People For the American Way

Trump Judge Casts Deciding Vote in Lawless Judicial Assault on the ACA: Confirmed Judges, Confirmed Fears

News and Analysis

Confirmed Judges, Confirmed Fears” is a blog series documenting the harmful impact of President Trump’s judges on Americans’ rights and liberties.

With Trump judge Kurt Engelhardt casting the deciding vote, a divided three-judge panel of the Fifth Circuit issued a legally bankrupt decision sabotaging the Affordable Care Act. Engelhardt joined Judge Jennifer Walker Elrod’s opinion holding that the former mandate to purchase health insurance is unconstitutional, thereby making it the majority ruling in the case. The court sent the case back to the district court to determine if the rest of the ACA should be struck down as a consequence. Judge Carolyn Dineen King wrote a powerful dissent. The December case is Texas v. United States.

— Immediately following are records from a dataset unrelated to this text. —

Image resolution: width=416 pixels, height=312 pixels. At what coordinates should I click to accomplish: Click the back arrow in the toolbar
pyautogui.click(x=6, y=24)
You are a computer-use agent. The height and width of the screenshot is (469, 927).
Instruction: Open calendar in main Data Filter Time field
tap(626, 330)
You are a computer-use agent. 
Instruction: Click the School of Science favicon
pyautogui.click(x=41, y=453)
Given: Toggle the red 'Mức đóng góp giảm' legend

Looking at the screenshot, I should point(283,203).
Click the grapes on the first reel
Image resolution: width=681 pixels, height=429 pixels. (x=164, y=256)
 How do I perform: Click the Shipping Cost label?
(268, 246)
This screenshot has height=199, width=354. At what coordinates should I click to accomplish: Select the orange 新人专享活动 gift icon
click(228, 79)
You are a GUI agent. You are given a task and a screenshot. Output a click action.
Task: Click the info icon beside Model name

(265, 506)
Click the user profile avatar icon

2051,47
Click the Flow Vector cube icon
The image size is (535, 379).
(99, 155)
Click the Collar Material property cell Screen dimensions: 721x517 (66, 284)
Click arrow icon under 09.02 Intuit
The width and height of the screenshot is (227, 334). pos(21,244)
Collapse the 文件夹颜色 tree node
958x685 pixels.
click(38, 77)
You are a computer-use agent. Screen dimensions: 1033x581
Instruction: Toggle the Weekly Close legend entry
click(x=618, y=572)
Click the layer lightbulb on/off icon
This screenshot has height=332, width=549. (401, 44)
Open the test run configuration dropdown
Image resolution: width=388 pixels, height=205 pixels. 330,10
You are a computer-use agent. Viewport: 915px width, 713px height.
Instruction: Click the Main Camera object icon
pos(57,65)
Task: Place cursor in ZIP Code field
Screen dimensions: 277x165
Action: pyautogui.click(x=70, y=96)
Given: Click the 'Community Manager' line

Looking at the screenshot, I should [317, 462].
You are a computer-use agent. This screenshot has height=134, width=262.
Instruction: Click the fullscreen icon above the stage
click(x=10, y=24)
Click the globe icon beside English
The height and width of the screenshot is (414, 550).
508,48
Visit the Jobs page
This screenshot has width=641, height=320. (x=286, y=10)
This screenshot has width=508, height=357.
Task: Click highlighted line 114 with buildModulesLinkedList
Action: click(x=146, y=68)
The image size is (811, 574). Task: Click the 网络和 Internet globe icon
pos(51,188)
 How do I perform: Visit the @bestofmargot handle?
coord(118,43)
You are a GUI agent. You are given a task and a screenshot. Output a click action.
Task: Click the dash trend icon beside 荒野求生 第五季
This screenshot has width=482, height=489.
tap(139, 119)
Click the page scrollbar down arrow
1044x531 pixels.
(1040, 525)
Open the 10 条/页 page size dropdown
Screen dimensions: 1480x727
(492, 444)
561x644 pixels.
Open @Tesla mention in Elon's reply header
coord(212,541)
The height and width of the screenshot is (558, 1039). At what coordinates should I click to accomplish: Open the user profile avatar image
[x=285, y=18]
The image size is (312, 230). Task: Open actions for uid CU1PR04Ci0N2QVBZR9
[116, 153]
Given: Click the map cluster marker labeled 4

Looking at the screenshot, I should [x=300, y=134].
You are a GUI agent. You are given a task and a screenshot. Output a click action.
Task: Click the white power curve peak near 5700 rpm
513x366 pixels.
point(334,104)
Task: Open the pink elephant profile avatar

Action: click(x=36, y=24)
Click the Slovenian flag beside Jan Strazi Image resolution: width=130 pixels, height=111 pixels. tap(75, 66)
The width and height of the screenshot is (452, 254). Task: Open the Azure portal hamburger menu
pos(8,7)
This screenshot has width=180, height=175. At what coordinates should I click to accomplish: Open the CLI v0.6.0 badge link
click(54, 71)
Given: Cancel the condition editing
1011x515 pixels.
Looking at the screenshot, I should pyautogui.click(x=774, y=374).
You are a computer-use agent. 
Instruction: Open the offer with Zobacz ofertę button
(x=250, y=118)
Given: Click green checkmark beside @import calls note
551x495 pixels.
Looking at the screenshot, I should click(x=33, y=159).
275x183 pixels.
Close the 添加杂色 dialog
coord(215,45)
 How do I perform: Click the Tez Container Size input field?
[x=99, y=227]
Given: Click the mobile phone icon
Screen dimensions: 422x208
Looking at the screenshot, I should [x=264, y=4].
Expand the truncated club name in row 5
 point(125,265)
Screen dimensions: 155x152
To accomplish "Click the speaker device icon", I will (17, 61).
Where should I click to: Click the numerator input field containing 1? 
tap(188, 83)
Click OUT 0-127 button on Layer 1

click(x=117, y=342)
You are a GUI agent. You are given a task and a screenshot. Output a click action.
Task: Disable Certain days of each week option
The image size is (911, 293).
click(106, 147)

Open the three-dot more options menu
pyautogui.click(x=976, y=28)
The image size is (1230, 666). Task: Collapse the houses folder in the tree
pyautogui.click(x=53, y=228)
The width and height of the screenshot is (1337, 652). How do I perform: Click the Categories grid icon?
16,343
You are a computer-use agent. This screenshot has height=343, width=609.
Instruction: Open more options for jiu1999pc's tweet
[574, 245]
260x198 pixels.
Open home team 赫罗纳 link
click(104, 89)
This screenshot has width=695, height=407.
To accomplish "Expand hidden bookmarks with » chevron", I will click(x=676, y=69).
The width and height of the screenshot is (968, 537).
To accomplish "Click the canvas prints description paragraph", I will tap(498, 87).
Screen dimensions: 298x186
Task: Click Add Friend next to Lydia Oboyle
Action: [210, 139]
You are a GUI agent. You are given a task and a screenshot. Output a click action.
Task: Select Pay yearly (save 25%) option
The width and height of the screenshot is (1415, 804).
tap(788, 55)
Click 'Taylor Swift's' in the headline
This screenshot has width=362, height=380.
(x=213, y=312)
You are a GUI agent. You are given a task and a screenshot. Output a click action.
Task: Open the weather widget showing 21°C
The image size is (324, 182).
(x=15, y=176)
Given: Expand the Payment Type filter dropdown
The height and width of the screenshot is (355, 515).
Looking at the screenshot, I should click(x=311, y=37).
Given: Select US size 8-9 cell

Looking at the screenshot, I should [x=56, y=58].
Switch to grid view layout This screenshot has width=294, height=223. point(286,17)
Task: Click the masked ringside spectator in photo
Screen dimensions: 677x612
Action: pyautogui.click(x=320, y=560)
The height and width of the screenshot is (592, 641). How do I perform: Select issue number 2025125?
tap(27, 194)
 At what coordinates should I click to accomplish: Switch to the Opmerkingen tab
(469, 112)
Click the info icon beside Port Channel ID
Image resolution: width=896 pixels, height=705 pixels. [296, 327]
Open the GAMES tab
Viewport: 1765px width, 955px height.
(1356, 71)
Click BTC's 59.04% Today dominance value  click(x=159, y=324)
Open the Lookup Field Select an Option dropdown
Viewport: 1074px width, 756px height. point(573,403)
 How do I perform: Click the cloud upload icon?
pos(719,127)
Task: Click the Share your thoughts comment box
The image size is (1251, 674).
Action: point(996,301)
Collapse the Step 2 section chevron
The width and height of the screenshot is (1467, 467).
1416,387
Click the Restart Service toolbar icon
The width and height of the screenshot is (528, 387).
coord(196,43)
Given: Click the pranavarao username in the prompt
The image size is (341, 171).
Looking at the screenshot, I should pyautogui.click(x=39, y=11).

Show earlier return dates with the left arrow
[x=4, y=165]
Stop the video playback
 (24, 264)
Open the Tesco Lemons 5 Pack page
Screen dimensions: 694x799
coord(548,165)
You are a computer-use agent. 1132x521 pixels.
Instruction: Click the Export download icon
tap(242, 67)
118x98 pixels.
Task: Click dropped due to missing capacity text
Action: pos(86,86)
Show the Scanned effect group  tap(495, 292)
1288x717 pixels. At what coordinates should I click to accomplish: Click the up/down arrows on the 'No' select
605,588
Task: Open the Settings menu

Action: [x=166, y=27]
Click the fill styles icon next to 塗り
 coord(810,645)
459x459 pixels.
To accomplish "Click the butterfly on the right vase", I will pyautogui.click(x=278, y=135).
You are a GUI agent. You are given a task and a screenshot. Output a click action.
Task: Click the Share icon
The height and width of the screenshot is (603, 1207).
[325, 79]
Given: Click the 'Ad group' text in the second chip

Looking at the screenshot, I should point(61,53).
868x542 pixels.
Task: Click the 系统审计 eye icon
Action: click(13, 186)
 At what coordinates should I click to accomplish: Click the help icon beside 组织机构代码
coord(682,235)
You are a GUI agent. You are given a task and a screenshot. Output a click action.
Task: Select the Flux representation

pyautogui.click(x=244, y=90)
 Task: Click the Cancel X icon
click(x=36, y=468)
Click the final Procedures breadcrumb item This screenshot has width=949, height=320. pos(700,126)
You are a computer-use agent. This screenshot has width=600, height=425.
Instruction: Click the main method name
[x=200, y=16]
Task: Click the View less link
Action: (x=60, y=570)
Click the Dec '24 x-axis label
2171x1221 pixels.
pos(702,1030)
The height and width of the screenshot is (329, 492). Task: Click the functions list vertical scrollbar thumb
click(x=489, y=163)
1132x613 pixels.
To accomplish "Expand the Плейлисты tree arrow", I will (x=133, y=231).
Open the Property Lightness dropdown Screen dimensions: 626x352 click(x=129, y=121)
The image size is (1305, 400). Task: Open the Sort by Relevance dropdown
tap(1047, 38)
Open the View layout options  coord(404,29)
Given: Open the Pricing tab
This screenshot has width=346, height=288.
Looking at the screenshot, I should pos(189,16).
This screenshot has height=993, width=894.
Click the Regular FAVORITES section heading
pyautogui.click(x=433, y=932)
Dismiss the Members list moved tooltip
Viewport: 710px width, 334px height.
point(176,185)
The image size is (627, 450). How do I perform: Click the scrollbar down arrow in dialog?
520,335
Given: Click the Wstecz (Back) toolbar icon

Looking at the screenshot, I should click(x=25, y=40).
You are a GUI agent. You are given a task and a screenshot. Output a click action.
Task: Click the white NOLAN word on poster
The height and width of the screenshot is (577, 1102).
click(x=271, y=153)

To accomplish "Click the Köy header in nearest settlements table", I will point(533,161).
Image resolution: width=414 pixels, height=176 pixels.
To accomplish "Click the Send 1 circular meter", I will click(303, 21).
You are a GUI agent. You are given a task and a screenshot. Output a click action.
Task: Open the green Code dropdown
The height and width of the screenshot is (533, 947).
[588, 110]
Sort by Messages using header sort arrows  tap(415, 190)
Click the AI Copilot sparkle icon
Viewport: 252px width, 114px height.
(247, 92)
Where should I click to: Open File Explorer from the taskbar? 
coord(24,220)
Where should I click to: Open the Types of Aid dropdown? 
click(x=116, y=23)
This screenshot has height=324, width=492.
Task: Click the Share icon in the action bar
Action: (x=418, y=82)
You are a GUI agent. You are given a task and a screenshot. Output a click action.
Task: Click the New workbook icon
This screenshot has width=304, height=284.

After Congress eliminated the individual mandate in 2017 by reducing the tax penalty to zero, several conservative states created a meritless lawsuit arguing that the “mandate” was no longer a tax and—under the Supreme Court’s first Obamacare decision—was beyond Congress’s constitutional authority to regulate interstate commerce. Even more bizarrely, they argued that since the mandate was an essential component of the law, Congress would not have adopted any of the ACA without the mandate.

The Trump administration has supported the lawsuit, urging the court to strike down the entire Affordable Care Act. The legal argument is so weak that career Justice Department officials refused to sign the brief. The political hack who did sign the brief, Chad Readler, was quickly rewarded by Trump and the Republican-controlled Senate with a lifetime seat on the Sixth Circuit Court of Appeals.

Judge Elrod, joined by Engelhardt, chose to further their fellow Republicans’ scheme. In a powerful dissent, Judge Carolyn Dineen King demonstrated the complete illogic of her colleagues’ reasoning.

As Judge King pointed out, the mandate no longer exists: There is no penalty whatsoever for not buying health insurance. Without any “harm,” an individual plaintiff who does not buy insurance has no standing to challenge the non-existent mandate in court in the first place:

The majority overlooks what will happen if the individual plaintiffs fail to purchase insurance: absolutely nothing.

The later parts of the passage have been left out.